Instructions to follow: Only a number is expected in reply: the number of lines below that include the word "computer".
─── Records to process ───
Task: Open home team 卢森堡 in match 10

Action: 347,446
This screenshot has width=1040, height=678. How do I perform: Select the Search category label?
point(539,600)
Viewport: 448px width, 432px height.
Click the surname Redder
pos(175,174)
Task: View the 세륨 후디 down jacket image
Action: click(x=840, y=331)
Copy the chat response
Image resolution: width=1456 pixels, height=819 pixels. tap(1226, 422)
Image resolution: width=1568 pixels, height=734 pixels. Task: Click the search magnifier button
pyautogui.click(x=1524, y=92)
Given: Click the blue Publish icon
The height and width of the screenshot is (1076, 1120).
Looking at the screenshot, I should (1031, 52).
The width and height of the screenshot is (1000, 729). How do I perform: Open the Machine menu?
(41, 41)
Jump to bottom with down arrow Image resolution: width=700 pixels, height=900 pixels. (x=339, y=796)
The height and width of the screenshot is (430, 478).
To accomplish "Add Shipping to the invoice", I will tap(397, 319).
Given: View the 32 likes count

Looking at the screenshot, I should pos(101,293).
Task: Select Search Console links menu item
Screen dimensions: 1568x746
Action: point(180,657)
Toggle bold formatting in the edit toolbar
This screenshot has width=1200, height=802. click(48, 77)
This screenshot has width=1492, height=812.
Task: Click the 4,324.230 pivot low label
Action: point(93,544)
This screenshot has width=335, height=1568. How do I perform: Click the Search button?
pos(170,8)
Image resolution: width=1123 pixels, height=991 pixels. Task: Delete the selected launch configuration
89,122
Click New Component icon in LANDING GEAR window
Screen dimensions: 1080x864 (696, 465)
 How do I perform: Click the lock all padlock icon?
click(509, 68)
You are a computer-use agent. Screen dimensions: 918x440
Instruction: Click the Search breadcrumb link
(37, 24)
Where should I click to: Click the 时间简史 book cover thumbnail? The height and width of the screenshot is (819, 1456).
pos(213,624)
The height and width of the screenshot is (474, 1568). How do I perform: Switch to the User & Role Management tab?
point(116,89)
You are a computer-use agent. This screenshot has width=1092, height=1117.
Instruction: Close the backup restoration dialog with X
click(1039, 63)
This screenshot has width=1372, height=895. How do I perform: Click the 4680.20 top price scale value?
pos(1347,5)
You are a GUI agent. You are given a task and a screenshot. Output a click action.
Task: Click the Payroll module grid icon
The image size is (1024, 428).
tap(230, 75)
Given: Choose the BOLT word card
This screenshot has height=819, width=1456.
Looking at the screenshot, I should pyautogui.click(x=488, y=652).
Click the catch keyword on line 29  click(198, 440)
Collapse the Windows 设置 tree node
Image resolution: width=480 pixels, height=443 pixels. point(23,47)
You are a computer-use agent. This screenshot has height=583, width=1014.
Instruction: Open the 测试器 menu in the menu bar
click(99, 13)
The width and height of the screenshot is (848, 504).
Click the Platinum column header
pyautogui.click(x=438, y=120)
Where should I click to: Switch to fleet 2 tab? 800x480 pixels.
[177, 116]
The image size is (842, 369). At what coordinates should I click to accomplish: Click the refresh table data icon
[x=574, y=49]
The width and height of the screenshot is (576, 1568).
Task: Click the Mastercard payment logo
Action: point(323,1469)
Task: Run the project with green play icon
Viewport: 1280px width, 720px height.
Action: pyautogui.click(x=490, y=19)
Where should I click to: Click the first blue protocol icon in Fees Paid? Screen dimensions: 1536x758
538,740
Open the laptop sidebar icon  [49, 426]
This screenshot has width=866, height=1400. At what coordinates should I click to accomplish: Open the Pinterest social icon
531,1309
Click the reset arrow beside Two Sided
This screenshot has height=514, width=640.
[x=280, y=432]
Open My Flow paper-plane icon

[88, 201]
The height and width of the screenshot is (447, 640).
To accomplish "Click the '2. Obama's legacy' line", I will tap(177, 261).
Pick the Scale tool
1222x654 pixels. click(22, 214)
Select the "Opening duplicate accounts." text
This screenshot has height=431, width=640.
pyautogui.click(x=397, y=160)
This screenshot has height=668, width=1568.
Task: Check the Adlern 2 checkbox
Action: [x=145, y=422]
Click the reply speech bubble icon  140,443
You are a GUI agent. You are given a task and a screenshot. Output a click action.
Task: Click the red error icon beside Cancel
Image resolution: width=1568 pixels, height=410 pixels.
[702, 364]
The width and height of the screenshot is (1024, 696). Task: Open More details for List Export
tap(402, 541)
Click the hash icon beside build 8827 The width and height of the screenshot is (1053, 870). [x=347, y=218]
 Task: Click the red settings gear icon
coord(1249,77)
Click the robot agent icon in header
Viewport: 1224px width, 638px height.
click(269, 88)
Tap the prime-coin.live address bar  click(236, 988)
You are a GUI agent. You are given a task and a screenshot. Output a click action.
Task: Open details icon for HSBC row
───
Answer to the exercise: 3